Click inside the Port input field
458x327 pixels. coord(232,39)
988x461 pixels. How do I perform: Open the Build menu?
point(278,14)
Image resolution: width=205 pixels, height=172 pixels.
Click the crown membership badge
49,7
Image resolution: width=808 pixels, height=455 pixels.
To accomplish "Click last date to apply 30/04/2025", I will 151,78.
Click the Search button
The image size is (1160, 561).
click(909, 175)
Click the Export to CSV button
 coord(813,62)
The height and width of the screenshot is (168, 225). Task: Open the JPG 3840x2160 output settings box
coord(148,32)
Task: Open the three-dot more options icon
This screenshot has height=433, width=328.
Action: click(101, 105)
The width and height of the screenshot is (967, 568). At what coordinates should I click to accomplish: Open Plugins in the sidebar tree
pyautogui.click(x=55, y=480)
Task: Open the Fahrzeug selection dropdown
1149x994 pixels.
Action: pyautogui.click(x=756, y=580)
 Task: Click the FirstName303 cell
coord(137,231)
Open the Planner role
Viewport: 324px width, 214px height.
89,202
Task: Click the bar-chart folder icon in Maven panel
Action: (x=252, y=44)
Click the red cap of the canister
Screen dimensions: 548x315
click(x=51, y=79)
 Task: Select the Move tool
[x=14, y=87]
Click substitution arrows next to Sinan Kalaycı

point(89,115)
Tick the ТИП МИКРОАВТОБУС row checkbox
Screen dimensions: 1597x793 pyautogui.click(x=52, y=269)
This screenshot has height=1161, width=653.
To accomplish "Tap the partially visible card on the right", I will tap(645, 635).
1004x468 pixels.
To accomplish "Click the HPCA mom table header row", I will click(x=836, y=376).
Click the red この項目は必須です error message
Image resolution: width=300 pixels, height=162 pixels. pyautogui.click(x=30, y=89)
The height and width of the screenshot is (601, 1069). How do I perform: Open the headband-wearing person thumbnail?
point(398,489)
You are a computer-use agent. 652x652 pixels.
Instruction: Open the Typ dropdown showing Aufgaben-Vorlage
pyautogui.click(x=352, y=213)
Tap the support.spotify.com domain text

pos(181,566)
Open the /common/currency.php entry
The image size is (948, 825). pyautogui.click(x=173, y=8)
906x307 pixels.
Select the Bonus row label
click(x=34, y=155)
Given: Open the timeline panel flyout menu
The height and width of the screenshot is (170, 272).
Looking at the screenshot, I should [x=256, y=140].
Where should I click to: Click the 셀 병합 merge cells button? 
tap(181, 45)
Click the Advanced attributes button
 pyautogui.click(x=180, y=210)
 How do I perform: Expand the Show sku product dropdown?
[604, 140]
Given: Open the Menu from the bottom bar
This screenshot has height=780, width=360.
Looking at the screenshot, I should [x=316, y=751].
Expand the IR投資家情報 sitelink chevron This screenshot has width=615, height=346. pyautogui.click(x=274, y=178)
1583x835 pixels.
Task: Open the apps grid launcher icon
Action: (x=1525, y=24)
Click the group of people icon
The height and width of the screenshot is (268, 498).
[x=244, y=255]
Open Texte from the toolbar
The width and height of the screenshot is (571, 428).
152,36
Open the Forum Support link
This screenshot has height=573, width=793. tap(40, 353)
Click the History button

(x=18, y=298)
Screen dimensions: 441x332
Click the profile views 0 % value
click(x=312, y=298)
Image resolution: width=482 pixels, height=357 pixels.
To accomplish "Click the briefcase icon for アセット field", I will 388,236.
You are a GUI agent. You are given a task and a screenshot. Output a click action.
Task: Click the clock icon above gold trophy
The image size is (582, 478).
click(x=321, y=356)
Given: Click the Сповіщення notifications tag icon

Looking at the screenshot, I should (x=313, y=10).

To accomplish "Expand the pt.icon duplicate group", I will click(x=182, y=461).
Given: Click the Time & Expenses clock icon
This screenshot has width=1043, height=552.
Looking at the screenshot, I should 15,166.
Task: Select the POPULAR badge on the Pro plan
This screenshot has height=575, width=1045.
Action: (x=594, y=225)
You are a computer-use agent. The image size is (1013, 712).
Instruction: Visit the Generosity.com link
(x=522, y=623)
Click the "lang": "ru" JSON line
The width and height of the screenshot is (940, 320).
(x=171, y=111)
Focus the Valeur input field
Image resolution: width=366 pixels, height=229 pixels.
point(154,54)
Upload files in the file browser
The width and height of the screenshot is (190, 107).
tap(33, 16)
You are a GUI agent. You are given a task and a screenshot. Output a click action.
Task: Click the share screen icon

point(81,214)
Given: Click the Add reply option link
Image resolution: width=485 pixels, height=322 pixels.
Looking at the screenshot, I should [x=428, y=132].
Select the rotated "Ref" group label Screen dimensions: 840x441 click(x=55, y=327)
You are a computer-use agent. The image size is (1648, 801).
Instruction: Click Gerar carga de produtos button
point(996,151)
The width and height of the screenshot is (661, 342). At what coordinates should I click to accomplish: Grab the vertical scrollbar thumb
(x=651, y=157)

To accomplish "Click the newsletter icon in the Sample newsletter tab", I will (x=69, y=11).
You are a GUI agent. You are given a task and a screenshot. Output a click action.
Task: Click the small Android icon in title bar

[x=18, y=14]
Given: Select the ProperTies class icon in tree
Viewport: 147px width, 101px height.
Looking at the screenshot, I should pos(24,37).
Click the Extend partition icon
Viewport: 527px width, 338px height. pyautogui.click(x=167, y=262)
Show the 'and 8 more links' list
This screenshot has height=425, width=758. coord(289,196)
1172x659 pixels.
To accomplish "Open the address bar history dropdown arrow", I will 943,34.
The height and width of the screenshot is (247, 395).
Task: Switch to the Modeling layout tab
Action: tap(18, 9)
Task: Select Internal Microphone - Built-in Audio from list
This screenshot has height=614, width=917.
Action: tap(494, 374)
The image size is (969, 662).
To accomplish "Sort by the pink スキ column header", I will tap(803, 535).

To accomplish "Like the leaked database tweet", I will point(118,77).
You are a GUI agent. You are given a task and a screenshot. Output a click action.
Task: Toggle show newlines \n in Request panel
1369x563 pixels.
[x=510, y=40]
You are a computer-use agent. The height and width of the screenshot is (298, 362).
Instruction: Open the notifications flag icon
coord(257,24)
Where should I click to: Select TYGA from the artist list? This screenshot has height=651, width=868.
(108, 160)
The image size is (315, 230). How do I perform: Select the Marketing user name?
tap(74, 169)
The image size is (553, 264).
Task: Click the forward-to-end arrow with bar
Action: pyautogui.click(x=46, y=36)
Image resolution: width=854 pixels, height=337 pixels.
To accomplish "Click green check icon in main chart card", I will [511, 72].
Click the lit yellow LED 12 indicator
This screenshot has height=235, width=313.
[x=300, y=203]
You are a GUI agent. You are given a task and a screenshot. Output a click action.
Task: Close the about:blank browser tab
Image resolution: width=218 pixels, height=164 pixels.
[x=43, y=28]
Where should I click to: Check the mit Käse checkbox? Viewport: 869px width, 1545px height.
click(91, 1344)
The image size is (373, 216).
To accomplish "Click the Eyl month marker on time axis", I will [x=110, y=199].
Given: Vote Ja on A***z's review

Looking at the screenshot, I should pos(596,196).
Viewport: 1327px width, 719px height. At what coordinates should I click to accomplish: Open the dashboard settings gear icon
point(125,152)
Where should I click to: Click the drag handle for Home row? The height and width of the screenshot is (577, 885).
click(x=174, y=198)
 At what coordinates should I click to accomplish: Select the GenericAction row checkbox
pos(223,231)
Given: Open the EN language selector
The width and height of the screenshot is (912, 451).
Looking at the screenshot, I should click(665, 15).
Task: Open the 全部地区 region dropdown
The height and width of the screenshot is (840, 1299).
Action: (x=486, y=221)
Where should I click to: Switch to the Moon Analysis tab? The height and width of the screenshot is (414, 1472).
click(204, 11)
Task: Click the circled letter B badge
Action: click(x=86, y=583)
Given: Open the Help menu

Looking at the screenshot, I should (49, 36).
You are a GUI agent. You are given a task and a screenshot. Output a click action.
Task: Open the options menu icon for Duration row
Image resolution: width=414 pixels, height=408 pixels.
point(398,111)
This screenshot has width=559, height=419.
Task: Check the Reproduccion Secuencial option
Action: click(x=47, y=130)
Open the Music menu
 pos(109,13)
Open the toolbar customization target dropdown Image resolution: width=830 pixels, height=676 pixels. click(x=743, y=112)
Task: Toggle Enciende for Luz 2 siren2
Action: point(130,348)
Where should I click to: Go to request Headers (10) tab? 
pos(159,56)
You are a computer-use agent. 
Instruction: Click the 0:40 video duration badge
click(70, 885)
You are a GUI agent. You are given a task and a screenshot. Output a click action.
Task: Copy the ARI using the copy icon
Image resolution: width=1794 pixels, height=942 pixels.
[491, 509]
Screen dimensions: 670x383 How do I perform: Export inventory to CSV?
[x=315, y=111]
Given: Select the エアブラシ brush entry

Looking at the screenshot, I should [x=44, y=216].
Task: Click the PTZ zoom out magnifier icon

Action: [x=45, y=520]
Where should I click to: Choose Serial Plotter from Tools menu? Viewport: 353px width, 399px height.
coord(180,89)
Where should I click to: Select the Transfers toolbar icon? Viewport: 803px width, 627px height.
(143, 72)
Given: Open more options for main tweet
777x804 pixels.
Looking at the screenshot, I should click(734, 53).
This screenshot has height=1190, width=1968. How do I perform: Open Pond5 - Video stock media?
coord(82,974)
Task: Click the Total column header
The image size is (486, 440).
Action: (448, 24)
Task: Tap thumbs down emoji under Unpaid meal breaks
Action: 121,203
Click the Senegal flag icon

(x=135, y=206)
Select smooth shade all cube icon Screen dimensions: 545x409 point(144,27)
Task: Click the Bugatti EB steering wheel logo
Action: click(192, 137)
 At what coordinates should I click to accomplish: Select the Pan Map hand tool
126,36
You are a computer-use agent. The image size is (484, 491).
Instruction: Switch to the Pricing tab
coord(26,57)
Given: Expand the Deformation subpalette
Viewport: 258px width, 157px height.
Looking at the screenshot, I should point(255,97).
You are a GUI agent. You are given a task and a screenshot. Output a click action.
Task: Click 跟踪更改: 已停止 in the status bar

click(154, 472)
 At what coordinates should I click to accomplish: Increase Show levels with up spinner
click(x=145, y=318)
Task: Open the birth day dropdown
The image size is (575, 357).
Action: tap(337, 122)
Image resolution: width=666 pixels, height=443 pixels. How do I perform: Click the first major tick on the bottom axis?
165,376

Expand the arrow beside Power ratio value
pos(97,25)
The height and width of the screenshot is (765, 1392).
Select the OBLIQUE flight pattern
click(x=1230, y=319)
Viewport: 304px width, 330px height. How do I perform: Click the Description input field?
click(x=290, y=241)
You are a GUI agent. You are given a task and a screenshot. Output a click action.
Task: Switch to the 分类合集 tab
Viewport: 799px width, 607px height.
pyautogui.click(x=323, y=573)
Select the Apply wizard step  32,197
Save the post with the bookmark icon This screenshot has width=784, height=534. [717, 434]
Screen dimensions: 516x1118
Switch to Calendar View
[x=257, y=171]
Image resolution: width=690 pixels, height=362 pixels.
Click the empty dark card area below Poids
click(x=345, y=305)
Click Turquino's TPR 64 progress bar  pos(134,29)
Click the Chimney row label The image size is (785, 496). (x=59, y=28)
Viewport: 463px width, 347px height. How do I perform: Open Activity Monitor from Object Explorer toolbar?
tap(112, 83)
■ ■ ■ ■
Taking the line with "Expand the arrow beside Power ratio value" as the start and the last line of the data above as the end, write out those two lines and every line between them exactly, and only those.

Expand the arrow beside Power ratio value
pos(97,25)
The height and width of the screenshot is (765, 1392).
Select the OBLIQUE flight pattern
click(x=1230, y=319)
Viewport: 304px width, 330px height. How do I perform: Click the Description input field?
click(x=290, y=241)
You are a GUI agent. You are given a task and a screenshot. Output a click action.
Task: Switch to the 分类合集 tab
Viewport: 799px width, 607px height.
pyautogui.click(x=323, y=573)
Select the Apply wizard step  32,197
Save the post with the bookmark icon This screenshot has width=784, height=534. [717, 434]
Screen dimensions: 516x1118
Switch to Calendar View
[x=257, y=171]
Image resolution: width=690 pixels, height=362 pixels.
Click the empty dark card area below Poids
click(x=345, y=305)
Click Turquino's TPR 64 progress bar  pos(134,29)
Click the Chimney row label The image size is (785, 496). (x=59, y=28)
Viewport: 463px width, 347px height. How do I perform: Open Activity Monitor from Object Explorer toolbar?
tap(112, 83)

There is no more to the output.